• PROBLEM STATEMENT
Lay out every line of the records below as a JSON list of strings, one string per line, leaving out blank lines.

Dataset rows:
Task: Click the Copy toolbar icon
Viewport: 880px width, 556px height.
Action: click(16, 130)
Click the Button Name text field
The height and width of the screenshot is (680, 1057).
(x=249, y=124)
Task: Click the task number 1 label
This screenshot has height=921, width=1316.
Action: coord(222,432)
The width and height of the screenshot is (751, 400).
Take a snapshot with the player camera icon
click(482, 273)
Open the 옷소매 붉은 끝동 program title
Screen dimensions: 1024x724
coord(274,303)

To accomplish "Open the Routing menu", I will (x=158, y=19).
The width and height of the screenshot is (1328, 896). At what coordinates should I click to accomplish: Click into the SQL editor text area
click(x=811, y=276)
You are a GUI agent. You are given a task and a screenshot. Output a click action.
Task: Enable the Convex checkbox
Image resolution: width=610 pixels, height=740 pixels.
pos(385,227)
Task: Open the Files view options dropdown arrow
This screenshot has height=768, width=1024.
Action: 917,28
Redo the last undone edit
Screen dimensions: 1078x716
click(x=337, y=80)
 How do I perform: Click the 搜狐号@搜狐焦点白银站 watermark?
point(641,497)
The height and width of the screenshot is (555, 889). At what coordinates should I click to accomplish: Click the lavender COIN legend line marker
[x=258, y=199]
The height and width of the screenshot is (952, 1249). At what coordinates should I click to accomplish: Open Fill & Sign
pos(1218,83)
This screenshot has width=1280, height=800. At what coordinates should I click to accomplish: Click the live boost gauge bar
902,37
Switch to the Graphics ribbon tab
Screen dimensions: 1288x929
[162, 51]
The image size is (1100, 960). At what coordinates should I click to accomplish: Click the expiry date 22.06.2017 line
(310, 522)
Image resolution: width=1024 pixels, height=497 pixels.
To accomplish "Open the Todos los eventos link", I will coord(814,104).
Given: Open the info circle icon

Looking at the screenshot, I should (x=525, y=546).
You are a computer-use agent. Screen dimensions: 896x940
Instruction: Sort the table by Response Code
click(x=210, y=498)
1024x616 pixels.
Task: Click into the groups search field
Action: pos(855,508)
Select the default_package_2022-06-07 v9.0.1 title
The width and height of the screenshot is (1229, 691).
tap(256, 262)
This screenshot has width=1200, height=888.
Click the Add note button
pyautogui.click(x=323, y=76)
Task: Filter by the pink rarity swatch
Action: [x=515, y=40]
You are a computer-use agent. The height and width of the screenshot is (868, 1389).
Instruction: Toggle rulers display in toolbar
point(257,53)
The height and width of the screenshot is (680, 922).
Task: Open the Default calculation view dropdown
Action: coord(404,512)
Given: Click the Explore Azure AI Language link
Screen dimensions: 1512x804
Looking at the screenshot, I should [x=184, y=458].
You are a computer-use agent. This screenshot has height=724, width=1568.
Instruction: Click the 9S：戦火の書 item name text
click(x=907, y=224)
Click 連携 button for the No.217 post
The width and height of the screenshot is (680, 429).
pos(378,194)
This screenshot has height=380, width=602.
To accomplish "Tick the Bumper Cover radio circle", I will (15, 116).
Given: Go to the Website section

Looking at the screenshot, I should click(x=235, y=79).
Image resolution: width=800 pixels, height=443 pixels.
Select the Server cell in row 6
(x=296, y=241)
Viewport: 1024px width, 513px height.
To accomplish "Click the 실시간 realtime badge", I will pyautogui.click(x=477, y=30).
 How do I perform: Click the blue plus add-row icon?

• ANSWER TO THE TASK
[
  "Task: Click the Copy toolbar icon",
  "Viewport: 880px width, 556px height.",
  "Action: click(16, 130)",
  "Click the Button Name text field",
  "The height and width of the screenshot is (680, 1057).",
  "(x=249, y=124)",
  "Task: Click the task number 1 label",
  "This screenshot has height=921, width=1316.",
  "Action: coord(222,432)",
  "The width and height of the screenshot is (751, 400).",
  "Take a snapshot with the player camera icon",
  "click(482, 273)",
  "Open the 옷소매 붉은 끝동 program title",
  "Screen dimensions: 1024x724",
  "coord(274,303)",
  "To accomplish \"Open the Routing menu\", I will (x=158, y=19).",
  "The width and height of the screenshot is (1328, 896). At what coordinates should I click to accomplish: Click into the SQL editor text area",
  "click(x=811, y=276)",
  "You are a GUI agent. You are given a task and a screenshot. Output a click action.",
  "Task: Enable the Convex checkbox",
  "Image resolution: width=610 pixels, height=740 pixels.",
  "pos(385,227)",
  "Task: Open the Files view options dropdown arrow",
  "This screenshot has height=768, width=1024.",
  "Action: 917,28",
  "Redo the last undone edit",
  "Screen dimensions: 1078x716",
  "click(x=337, y=80)",
  " How do I perform: Click the 搜狐号@搜狐焦点白银站 watermark?",
  "point(641,497)",
  "The height and width of the screenshot is (555, 889). At what coordinates should I click to accomplish: Click the lavender COIN legend line marker",
  "[x=258, y=199]",
  "The height and width of the screenshot is (952, 1249). At what coordinates should I click to accomplish: Open Fill & Sign",
  "pos(1218,83)",
  "This screenshot has width=1280, height=800. At what coordinates should I click to accomplish: Click the live boost gauge bar",
  "902,37",
  "Switch to the Graphics ribbon tab",
  "Screen dimensions: 1288x929",
  "[162, 51]",
  "The image size is (1100, 960). At what coordinates should I click to accomplish: Click the expiry date 22.06.2017 line",
  "(310, 522)",
  "Image resolution: width=1024 pixels, height=497 pixels.",
  "To accomplish \"Open the Todos los eventos link\", I will coord(814,104).",
  "Given: Open the info circle icon",
  "Looking at the screenshot, I should (x=525, y=546).",
  "You are a computer-use agent. Screen dimensions: 896x940",
  "Instruction: Sort the table by Response Code",
  "click(x=210, y=498)",
  "1024x616 pixels.",
  "Task: Click into the groups search field",
  "Action: pos(855,508)",
  "Select the default_package_2022-06-07 v9.0.1 title",
  "The width and height of the screenshot is (1229, 691).",
  "tap(256, 262)",
  "This screenshot has width=1200, height=888.",
  "Click the Add note button",
  "pyautogui.click(x=323, y=76)",
  "Task: Filter by the pink rarity swatch",
  "Action: [x=515, y=40]",
  "You are a computer-use agent. The height and width of the screenshot is (868, 1389).",
  "Instruction: Toggle rulers display in toolbar",
  "point(257,53)",
  "The height and width of the screenshot is (680, 922).",
  "Task: Open the Default calculation view dropdown",
  "Action: coord(404,512)",
  "Given: Click the Explore Azure AI Language link",
  "Screen dimensions: 1512x804",
  "Looking at the screenshot, I should [x=184, y=458].",
  "You are a computer-use agent. This screenshot has height=724, width=1568.",
  "Instruction: Click the 9S：戦火の書 item name text",
  "click(x=907, y=224)",
  "Click 連携 button for the No.217 post",
  "The width and height of the screenshot is (680, 429).",
  "pos(378,194)",
  "This screenshot has height=380, width=602.",
  "To accomplish \"Tick the Bumper Cover radio circle\", I will (15, 116).",
  "Given: Go to the Website section",
  "Looking at the screenshot, I should click(x=235, y=79).",
  "Image resolution: width=800 pixels, height=443 pixels.",
  "Select the Server cell in row 6",
  "(x=296, y=241)",
  "Viewport: 1024px width, 513px height.",
  "To accomplish \"Click the 실시간 realtime badge\", I will pyautogui.click(x=477, y=30).",
  " How do I perform: Click the blue plus add-row icon?"
]